WongKinYiu / YOLO

An MIT rewrite of YOLOv9
MIT License
457 stars 46 forks source link

AP can be larger than 1 #38

Open cewang94 opened 1 month ago

cewang94 commented 1 month ago

Describe the bug

I was trying to verify the validation accuracy of the model, and I got an abnormally high result. I dug a little bit deeper and realized that sometimes ap produced in calculate_map() in bounding_box_utils can be larger than one, which is artificially inflating the mAP of the model. Specifically, there's not a check to ensure that each prediction is matched to only one ground truth label, resulting in more true positives than ground truths, which results in the recall potentially being larger than 1, which results in the AP being larger than 1 in some cases.

To Reproduce

Steps to reproduce the behavior:

  1. add a line e.g. if ap > 1: print(ap) in the calculate_map() function

Expected behavior

Each ground truth label should only have one corresponding true positive prediction.

Screenshots

image

System Info (please complete the following ## information):

henrytsui000 commented 1 month ago

Hi,

Thank you for your report! I will work on addressing this issue in the coming days. In the meantime, I recommend using the JSON dataset as the source and pycocotools to calculate the mAP.

Hao-Tang Tsui

cewang94 commented 1 month ago

Hi!

Thanks for your reply! I used pycocotools to calculate the mAP, and realized that the results are quite a bit lower than the paper: image when using the conf and min_iou from the yolov9 official github image when using the default conf and min_iou from this repo.

This is using yolov9-c

Is there a setting that will help me reproduce the results from the YOLOv9 paper? (0.53 mAP)
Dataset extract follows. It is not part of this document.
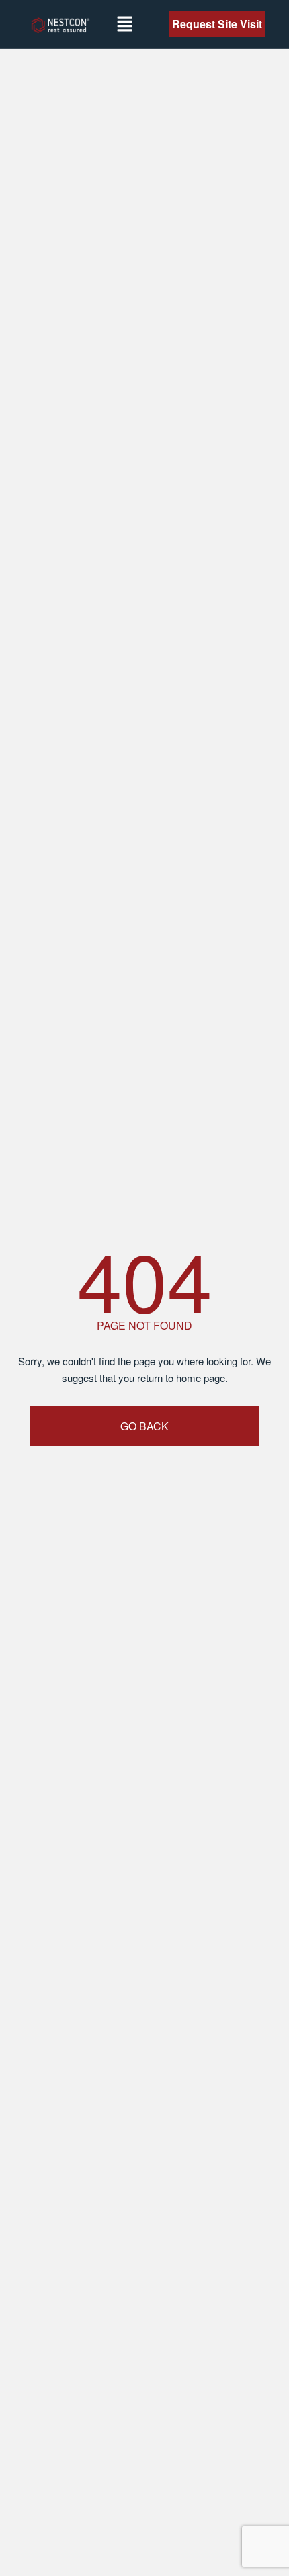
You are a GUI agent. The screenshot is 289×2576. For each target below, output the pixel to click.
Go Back (144, 1426)
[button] (124, 24)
henrytsui000 commented 1 month ago

Hi,

The default configuration for IoU and confidence is optimized for visualization purposes, but these values are not ideal for achieving the best mAP. The discrepancy with the paper's results is due to the inference strategy used there, which involves sorting images by their width-to-height ratio and generating an anchor grid for each ratio. In this project, I haven't implemented that strategy, as it does not affect inference time and primarily helps in achieving a higher mAP. If you are looking for the same accuracy as in the paper, you can refer to the repository you mentioned. The strategy implementation has been added to our to-do list~

HenryTsui

cewang94 commented 1 month ago

Hi Henry,

Thanks for your reply! Could you point me to a more specific place in the official github where I can find their implementation of the aforementioned strategy? Thank you.

henrytsui000 commented 1 month ago

Hi,

You can find the operation at this link.

# utils/dataloaders.py Line 544
if self.rect:
    # Sort by aspect ratio
    s = self.shapes  # wh
    ar = s[:, 1] / s[:, 0]  # aspect ratio
    irect = ar.argsort()
    self.im_files = [self.im_files[i] for i in irect]
    self.label_files = [self.label_files[i] for i in irect]
    self.labels = [self.labels[i] for i in irect]
    self.segments = [self.segments[i] for i in irect]

Best regards,
Henry Tsui

cewang94 commented 1 month ago

Hi Henry,

Thanks for your help! If I'm not wrong this helps during training correct? Were the weights provided in this repo trained from scratch, hence the discrepancy with the official YOLOv9 version? If I want to match the official YOLOv9 version, will I have to implement this rectangular training strategy and retrain the model from scratch?